Membrane Transport of Platinum Compounds

Abstract

Small molecules cross membranes by either passive diffusion or are transported actively by transmembrane proteins. If given enough time, however, essentially any molecule will diffuse across a lipid bilayer down its concentration gradient. The rate at which this happens depends on size of the molecule and its hydrophobicity (solubility in oil). Based on these observations most platinum compounds which are small uncharged molecules, are expected to cross membranes relatively easily by passive diffusion. This is, however, only partly true. On the one hand platinum compounds, and specificly cisplatin (cDDP), cross membranes by passive diffusion since the accumulation is not saturable nor is it inhibited by structural analogs.
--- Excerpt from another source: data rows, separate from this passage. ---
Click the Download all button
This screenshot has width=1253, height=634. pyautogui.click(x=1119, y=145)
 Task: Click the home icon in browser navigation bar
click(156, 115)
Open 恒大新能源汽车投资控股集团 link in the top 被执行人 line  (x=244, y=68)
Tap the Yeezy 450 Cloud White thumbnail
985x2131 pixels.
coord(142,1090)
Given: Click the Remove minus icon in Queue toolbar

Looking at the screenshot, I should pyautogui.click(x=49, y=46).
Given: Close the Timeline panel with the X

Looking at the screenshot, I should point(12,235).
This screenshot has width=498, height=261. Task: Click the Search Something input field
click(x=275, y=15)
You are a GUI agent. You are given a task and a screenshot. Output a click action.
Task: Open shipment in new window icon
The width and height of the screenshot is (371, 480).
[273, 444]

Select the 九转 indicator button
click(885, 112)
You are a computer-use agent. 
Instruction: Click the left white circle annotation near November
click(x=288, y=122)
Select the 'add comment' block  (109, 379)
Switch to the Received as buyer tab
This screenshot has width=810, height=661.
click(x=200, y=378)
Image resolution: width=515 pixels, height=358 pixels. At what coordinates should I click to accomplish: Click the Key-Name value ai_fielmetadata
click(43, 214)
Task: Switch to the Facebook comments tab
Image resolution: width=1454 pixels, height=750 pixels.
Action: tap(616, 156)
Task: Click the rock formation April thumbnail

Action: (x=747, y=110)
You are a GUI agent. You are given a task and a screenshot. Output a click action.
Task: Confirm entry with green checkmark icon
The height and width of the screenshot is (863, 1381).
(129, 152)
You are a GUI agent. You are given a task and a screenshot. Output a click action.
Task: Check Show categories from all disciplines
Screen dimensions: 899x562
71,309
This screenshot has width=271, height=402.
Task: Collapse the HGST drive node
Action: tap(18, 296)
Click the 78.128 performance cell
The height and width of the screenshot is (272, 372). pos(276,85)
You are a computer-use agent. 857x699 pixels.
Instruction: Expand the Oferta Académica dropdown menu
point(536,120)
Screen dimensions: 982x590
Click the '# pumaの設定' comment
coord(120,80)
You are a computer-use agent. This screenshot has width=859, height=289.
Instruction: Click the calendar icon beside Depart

On the other hand, cisplatin transport can be modulated both by a variety of pharmacologic agents that do not cause general permeabilization of the membrane, and by the activation of intracellular signal transduction pathways. Whatever is responsible for the transport modulation, probably more than one mechanism is involved in the transport of platinum compounds across cell membranes. The importance of each of these transport mechanisms is still unclear, however transport of platinum compounds is often down modulated during the emergence of platinum drug resistance. Therefore most of the studies dealing with transport of platinum compounds are performed in platinum drug-resistant variants. In this chapter we will describe the current understanding of membrane transport of platinum compounds in both sensitive and resistant cells and the importance of specific transport molecules in the sequestration of platinum compounds and platinum complexes.